I mean, we’re talking about writers who rope in Aristotle for their analysis of an anything-for-a-laugh venture like “Airplane!” and do so without straining or showing off. “The 12-Hour Film Expert” is like that, a book that doesn’t condescend to the general audience for which it is intended. 

Via Rowman & Littlefield

Messrs. Charney chose to write about movies “that seem the most universally applicable, and most important to the story of film.” What’s kind of amazing is how far-ranging and particular their non-encyclopedic book is. Even those who think they know a thing or two about movies will learn a thing or two more.

Messrs. Charney dole out factoids by way of properties around which the critical consensus has been codified. This isn’t to say they don’t have opinions: “There is,” the authors write, “no doubt that Citizen Kane is a masterpiece and a ‘great film.’ But is it a good film?” Citing opinions from authorities as diverse as author Jorge Luis Borges and Bill Nye the Science Guy, Messrs. Charney conclude that Orson Welles’s seminal picture is “a rather cold exercise … we just don’t love it.”

“The 12-Hour Film Expert” begins with an overview of how the movies were created, detailing Thomas Edison’s failure of narrative imagination, D. W. Griffith’s misapplied cinematic gifts, and the technical innovations of George Méliès. The chapters on silent films and “Classic Hollywood” highlight the authors’ knack for informed expedience. Their coverage of genres — everything from the Western to superhero movies — is similarly compact in the analysis of attributes and distinctions. Think, for a moment, about what it might be that differentiates a caper from a heist picture.
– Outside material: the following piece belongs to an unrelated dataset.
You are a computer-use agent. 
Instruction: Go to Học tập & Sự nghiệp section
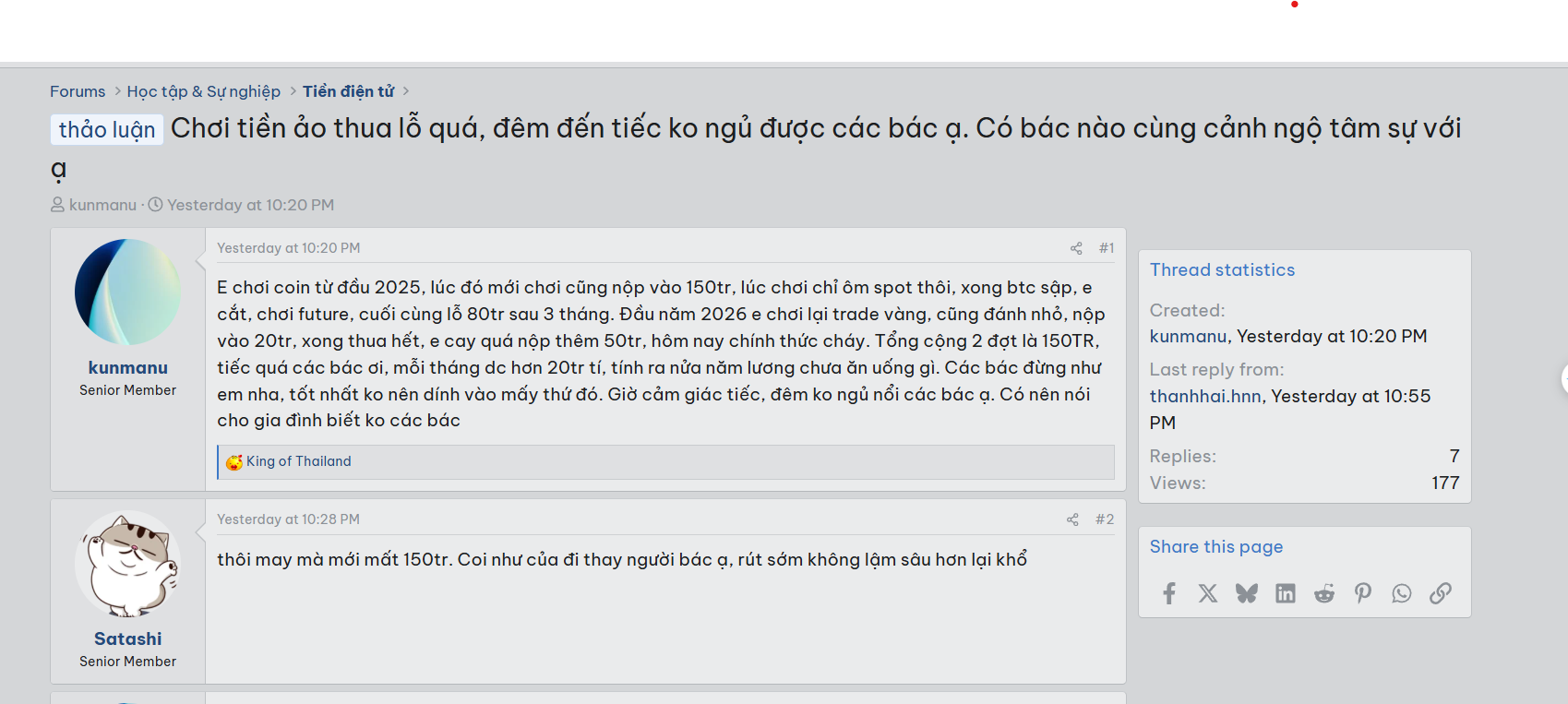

Messrs. Charney cite it as the air of danger. In the former it is diminished; in the latter, dominant. Interesting.

A section titled “British versus American” details the signal differences of national cinema by contrasting Robert Wise’s “The Haunting” (1963) with the 1999 version by director Jan de Bont. Across the pond, our authors argue, filmmakers are “renowned for … subtle storytelling, rich character development and understated performances.” Americans, don’t you know, “celebrate the pursuit of success, reflecting … ambition, self-determination, and the belief in endless possibilities.” As armchair sociology, this is more spot-on than not and is posited with a notable lack of guile.

“The 12-Hour Film Expert” has its errors — Dr. Frankenstein’s assistant Igor appeared in “Son of Frankenstein” (1939) and not, as Messrs. Charney note, James Whale’s 1931 version of the Mary Shelley novel — but it is also peppered with curious byways, including those devoted to “joyous violence,” “musicals that just don’t work,” and how the forbidding pleasures of art house cinema are linked to, of all people, a Surrealist painter, Rene Magritte. A good book provides the leeway to contest its premises. In that regard, the authors manage a poke or two in the right direction.